Goal of the exercise:
The exercise calls for exact output of the lines between the one that contains "Where should I" and the end of the data, with both ends kept and pictures left out.

[Stored data entries]
===

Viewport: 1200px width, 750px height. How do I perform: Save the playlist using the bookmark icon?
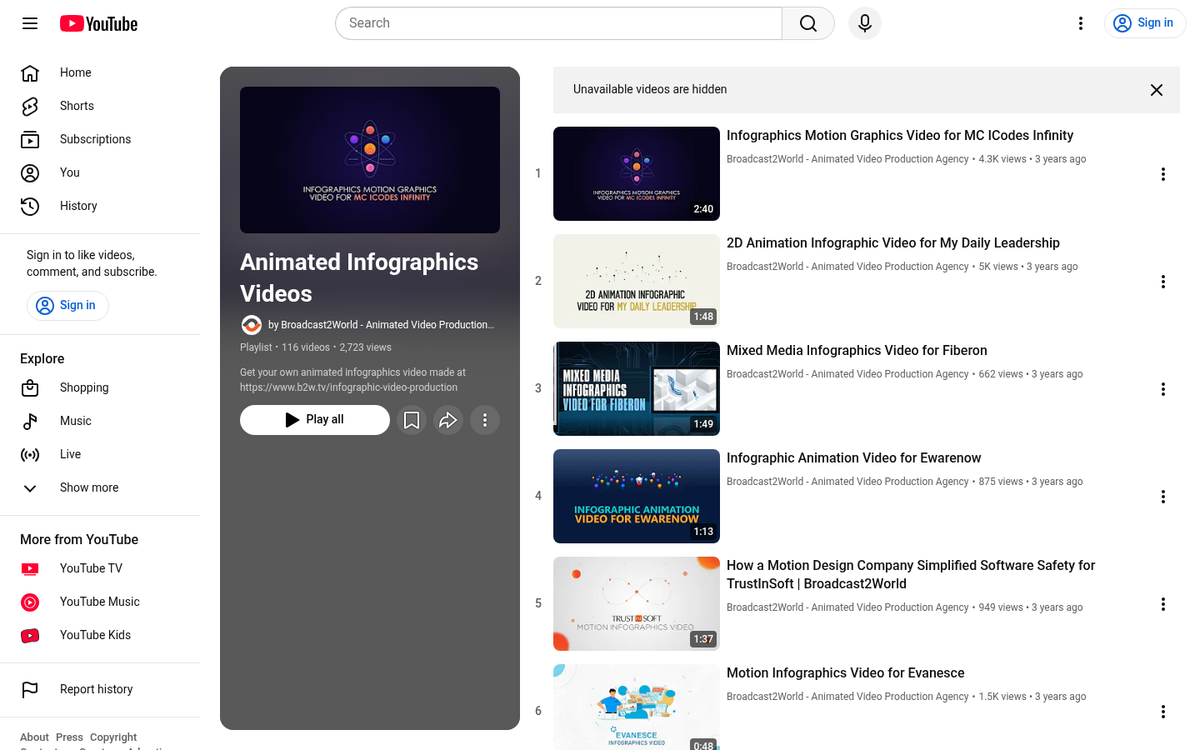pos(411,420)

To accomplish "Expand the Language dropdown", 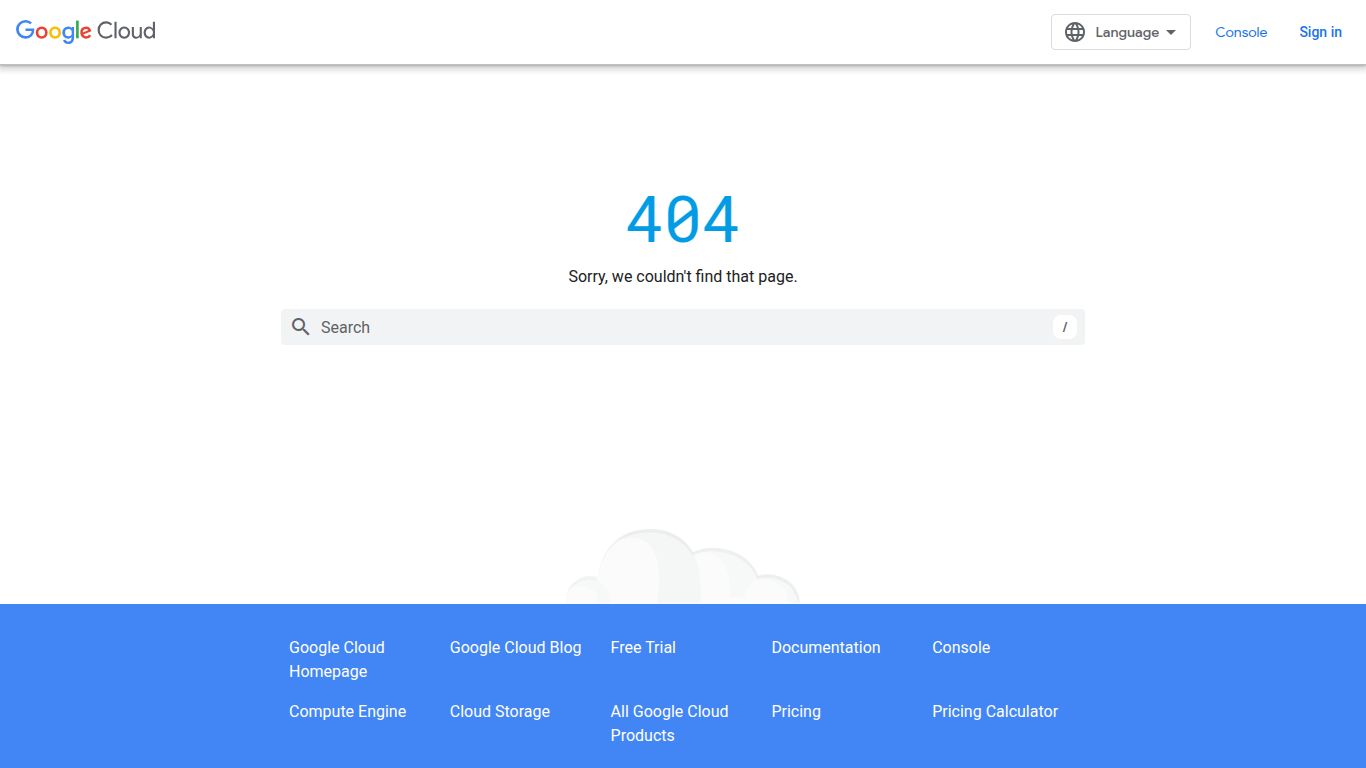I will (1120, 31).
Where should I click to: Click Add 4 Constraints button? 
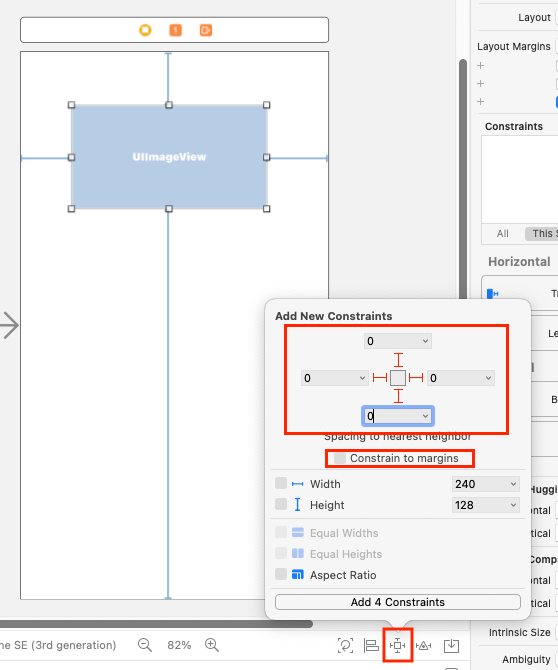tap(398, 602)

===

Result for this task:
Where should I click to: Click Add 4 Constraints button? 
tap(398, 602)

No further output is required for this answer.